Her iki kanunda da belirtildiği üzere haklı sebeplerin bulunması halinde bu öncelikli olarak sayılan kişilere öncelik tanınmayacak ve vasi olarak atanmayacaklardır. Haklı sebeplerin varlığını Sulh Hukuk Mahkemesi ilgililerin beyanı üzerine tespit edecektir.
Sulh Hukuk Mahkemesinin vasi atanmasına ilişkin vermiş olduğu karar ilan olunmakla birlikte herkes için bağlayıcı hale gelecektir. Bu kişiler iki yıl süreyle vasilik görevini yerine getirecek, Sulh Hukuk Mahkemesi bu süreyi her defasında ikişer yıl uzatabilecektir. Vasilik görevinin süresi uzatılan vasi, vasilik görevinin 4. Yılının sonunda vasilikten kaçınma hakkına sahip olur.
Vasinin Görev ve Yetkileri
Türk Medeni Kanunu’na göre vasi, vesayet altındaki kişinin hem kişiliğini hem de malvarlığını korumakla yükümlüdür. Bu görevler geniş kapsamlı olup, hem günlük yaşamı hem de mali hakların korunmasını içerir.
Vasinin başlıca görev ve yetkileri şunlardır:
- Vasi atandığında, derhal vesayet altındaki kişinin malvarlığına ilişkin defter tutulur.
- Vesayet altındaki kişinin tüm menfaatleri gözetilir, hakları korunur.
- Görevini ihmal ederek zarar verirse, vasi bu zarardan sorumlu tutulur.
- Vesayet altındaki kişinin ihtiyaç fazlası paraları, milli bankaya yatırılır veya devlet tahvillerine dönüştürülür. Aksi durumda faiz kayıpları vasiden tahsil edilir.
- Eğer kısıtlı küçükse, vasi onun eğitim ve bakım ihtiyaçlarını sağlamakla yükümlüdür.
- Vasi, vesayet altındaki kişiyi tüm hukuki işlemlerinde temsil eder.
- Vesayet altındaki kişi ayırt etme gücüne sahipse, vasinin işlemlerine karşı vesayet makamına şikâyet edebilir.

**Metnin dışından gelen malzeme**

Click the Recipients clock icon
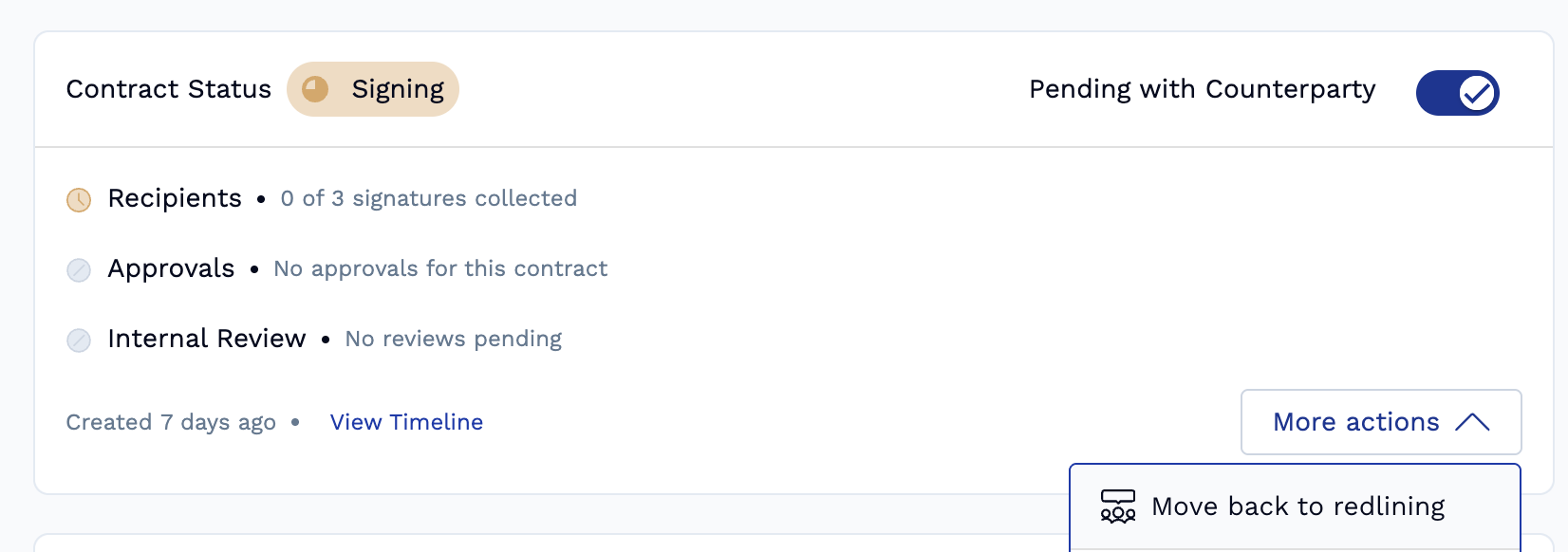This screenshot has width=1568, height=552. click(x=79, y=199)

Aynı şekilde ilgililer de şikâyette bulunabilir.
Bu görevler, vesayetin yalnızca bir idari mekanizma olmadığını, aynı zamanda kişinin menfaatlerini gözeten bir hukuki güvence olduğunu göstermektedir.
Vesayet Makamının İzni ile Yapılabilecek İşler
Vesayet makamı Sulh Hukuk Mahkemesidir. Sulh Hukuk Mahkemesi tarafından atanan vasi, vesayet altındaki kişiyi hukuki işlemlerinde temsil edecek, kişisel ve malvarlığına ilişkin menfaatlerini koruyacaktır. Bu temsil ile yetkilendirilen vasi, vesayet altındaki kişiye ilişkin hukuki işlemleri yaparken sınırsız inisiyatife sahip midir? Elbetteki hayır. Kanun vasiyi sınırlamış, vesayet altındaki kişiyi her halükarda korumayı amaçlamıştır.
Türk Medeni Kanunu madde 462’de açıkça vasinin hangi durumlarda, hangi işlemleri yaparken vesayet makamı olan Sulh Hukuk Mahkemesinden izin alması gerektiğini saymıştır.
Vesayet makamının iznine tabi olan başlıca işlemler şunlardır:
- Taşınmaz malların satışı, alımı veya rehnedilmesi
- Taşınmaz üzerinde ayni hak kurulması
- Olağan yönetim sınırlarını aşan taşınır mal veya hakların devri, alımı, satımı
- Uzun süreli kira sözleşmeleri yapılması
- Ödünç alma veya verme işlemleri
- Yapı işleri (olağan sınırları aşan)
- Vesayet altındaki kişinin meslek veya sanatla uğraşması
- Dava açma, sulh olma, konkordato yapılması (acil haller hariç)
- Miras sözleşmeleri, mal rejimi işlemleri
- Kambiyo taahhüdü altına girilmesi
- Borç ödemeden aciz beyanı
- Vesayet altındaki kişinin hayat sigortası yaptırması
- Çıraklık sözleşmesi düzenlenmesi
- Vesayet altındaki kişinin bir kuruma yerleştirilmesi
- Yerleşim yerinin değiştirilmesi
Eğer vasi bu işlemleri mahkeme izni olmadan yaparsa, işlem geçersiz olur. Ancak mahkeme sonradan onay verirse, işlem geçerlilik kazanır. Bu düzenleme, hem kısıtlının menfaatlerini korumak hem de vasinin yetkilerini denetim altında tutmak için getirilmiştir.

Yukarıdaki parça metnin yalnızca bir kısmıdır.